'Knowing others is wisdom, knowing yourself is enlightenment.'
Lao Tzu

Newbuild residence - Highworth, Wiltshire, 2004 - Project

Summary - These are sketches and a 3D computer model for a residence for a private client. The challenge of our client's brief was to fit a three to four bedroom residence including and integral garage onto a steeply sloping site measuring barely 20m x 12m. Added to this the residence could have no windows overlooking neighbours to the sides - so all light and ventilation would have to come from in front or above.

The accommodation comprises four large bedrooms, each with ensuite facilities, a lounge with a fireplace, and a Kitchen/Dining area under a two-storey galleried atrium.

Detail - Garaging had to be incorporated on site as we assumed that the Planners would not consider a proposal relying on on-street parking. The core of the plan is therefore a single garage/car parking space in the centre of the plan at ground floor level. The rest of the accommodation is disposed around this centrally-placed element.

The ground floor is treated as a half-sunk podium of brick, block or stone (here it is shown as brick) incorporating the garage and ground floor accommodation. The first floor was treated as a lightweight structure of horizontal board-and-batten in untreated timber - either Cypress, Douglas Fir or Larch. To each side of the garage is an entrance to the house - one on the left giving entrance to the ground floor accommodation, and one on the right climbing to the first floor entrance. These entrances are linked around the back of the fireplace mass by an internal staircase.

The main problem was how to get light to the area behind the Garage. The answer to this was to have a two-storey space there deriving its light and ventilation primarily from above - an atrium.The atrium incorporates the Kitchen/Dining area. The bedroom and bathroom accommodation at both levels is accommodated in wings to the left and to the right of this atrium space - each incorporating bedrooms/bathrooms at both levels.

The Lounge inhabits the space over the garage and looks back out over the entrance and on through the canopy of trees that line the street. It is intended to be a restful place, suffused with green light filtering through the leaves of the trees in summer, with the security and good outward views that a first floor Lounge offers. To the rear of the Lounge is a fireplace which shares a chimney stack with the boiler flue from the garage area below and various ventilation pipes.

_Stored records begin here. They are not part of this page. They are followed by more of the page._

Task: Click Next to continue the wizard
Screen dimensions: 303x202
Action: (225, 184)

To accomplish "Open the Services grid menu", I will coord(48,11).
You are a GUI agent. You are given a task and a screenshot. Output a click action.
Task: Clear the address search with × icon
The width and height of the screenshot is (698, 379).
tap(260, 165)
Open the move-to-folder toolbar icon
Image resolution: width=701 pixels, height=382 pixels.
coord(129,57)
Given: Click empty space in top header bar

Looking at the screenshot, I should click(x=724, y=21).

The first floor was to be timber framed and clad in Douglas Fir board-and-batten sidings in contrast to the solid brick podium base. Planters were incorporated into the structure to give some limited opportunity for our client to do some gardening and also to soften the edges of the structure. The overhanging roof eaves and trellices were also intended to soften and give interest to what could otherwise be quite a blocky-looking structure.

The Planners opposed the scheme when showed the sketches, saying that development of the particular site did not fit into their development plan for the area. Our client decided not to proceed further.

Aerial view from the street. The two entrances either side of the garage can be seen, one on the left at ground floor level and one on the right at first floor level. The Lounge is located over the garage and looks out over the street.
Ground Floor plan. The site was not much larger than the house itself and no sideways-facing windows were permissible. The windows facing to the rear here are at the back of the two-storey high atrium over the Kitchen/Dining area.
First Floor plan. The atrium behind the Lounge/Garage can be seen here as well as the bedroom accommodation. All four bedrooms have ensuite facilities.
Street-level view. The raising of the Lounge over the garage gives it near-complete visual privacy.
Detail of the Ground Floor entrance and Lounge window wall. The trellices to the flat roof shade the windows from the steep rays of hot summer sun, and give interest to what could otherwise be quite a 'blocky' looking structure.